Jeld-Wen (JELD) Q2 2025 earnings summary
Event summary combining transcript, slides, and related documents.
Q2 2025 earnings summary
23 Nov, 2025Executive summary
Q2 2025 net revenues were $823.7–$824 million, down 16–16.5% year-over-year, driven by lower demand, volume/mix, and the Towanda divestiture, with results at the high end of internal expectations despite market uncertainty.
Adjusted EBITDA was $39 million, a 54% year-over-year decrease, with a margin of 4.7%, reflecting ongoing cost reduction and transformation actions.
Net loss from continuing operations was $21.5–$22.3 million, compared to $18.5 million in Q2 2024.
The company reinstated full-year 2025 guidance, projecting revenue of $3.2–$3.4 billion and Adjusted EBITDA of $170–$200 million.

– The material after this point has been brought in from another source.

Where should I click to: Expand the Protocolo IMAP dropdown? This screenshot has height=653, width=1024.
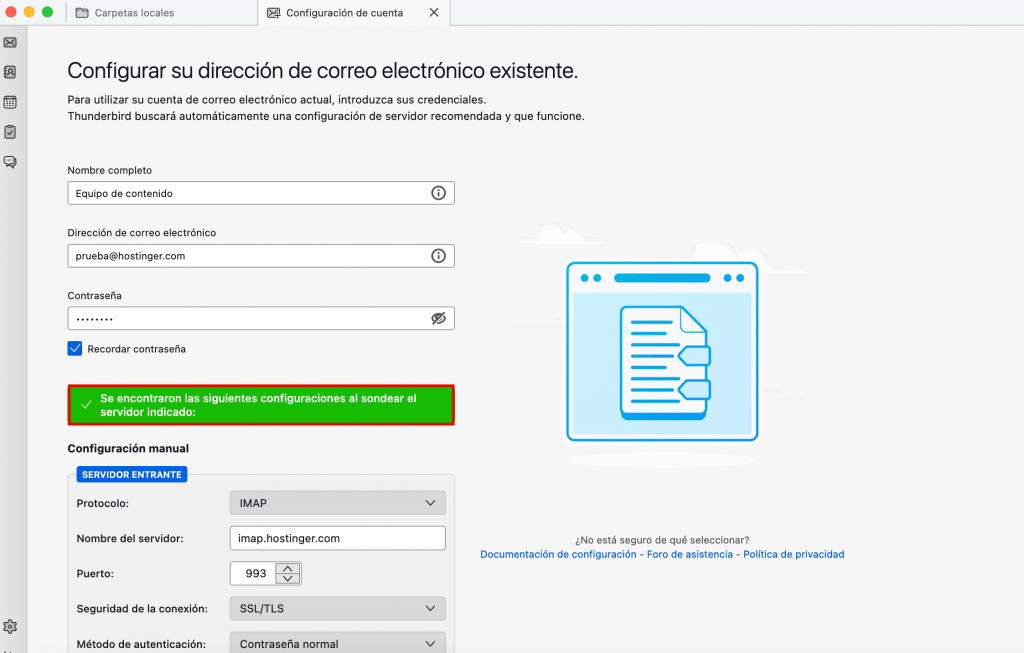click(337, 503)
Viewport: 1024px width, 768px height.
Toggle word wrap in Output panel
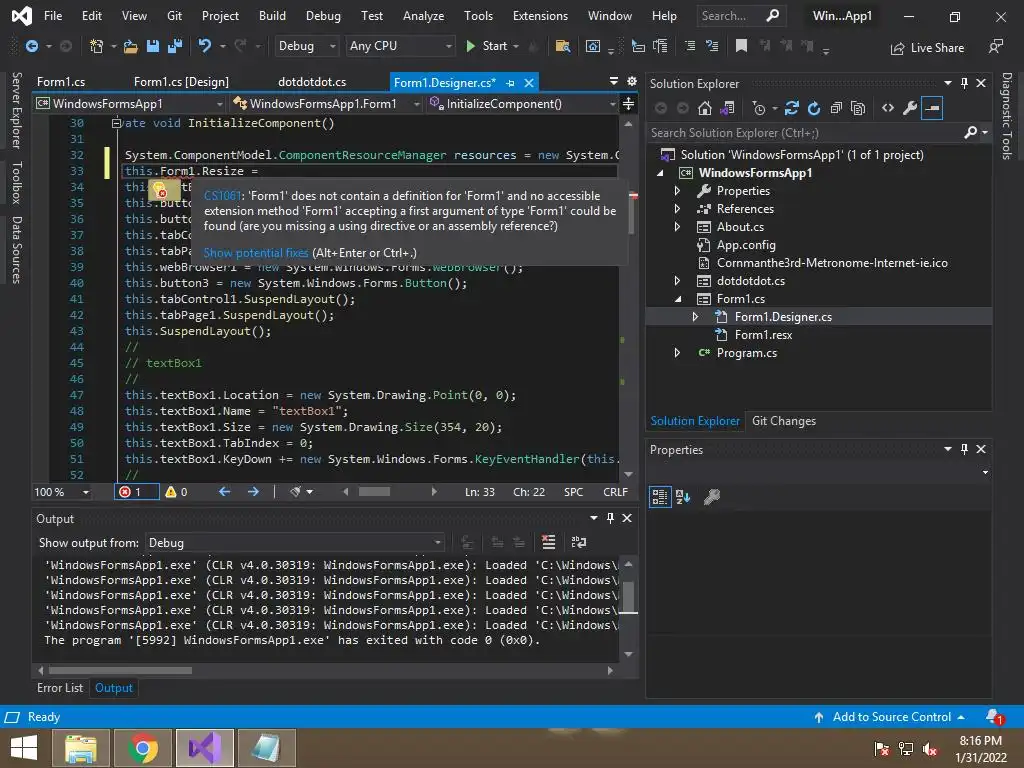578,542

Transformation and cost actions, including facility closures and network optimization, continue to improve operational efficiency and service levels.
Financial highlights
Q2 2025 revenue was $823.7–$824 million, down 16–16.5% year-over-year, with 13% of the decline from lower core revenues and the remainder from the Towanda divestiture.
Adjusted EBITDA was $39 million, down $45.8–$46 million year-over-year, with a margin of 4.7%.
Free cash flow for Q2 YTD 2025 was negative $125–$125.1 million, compared to negative $33.8–$34 million in the prior year.
Gross margin for Q2 2025 was $143.4 million, down 24.5% year-over-year, with a margin of 17.4%.
Adjusted net loss from continuing operations was $3.4 million for Q2 2025, versus adjusted net income of $29.4 million in Q2 2024.
Outlook and guidance
Full-year 2025 revenue guidance is $3.2–$3.4 billion, with core revenue expected to decline 4–9%.
Adjusted EBITDA for 2025 is expected to be $170–$200 million, with similar EBITDA in Q3 and Q4.
Operating cash flow for 2025 is projected to be an approximate $10 million use of cash; free cash flow is expected to be negative $150 million, with CapEx at $150 million.
Guidance assumes continued market softening, share loss from Midwest customer anniversaries, and price/cost declines to maintain volume.
Company believes current liquidity and cash flow are sufficient for ongoing operations and debt service for at least the next twelve months.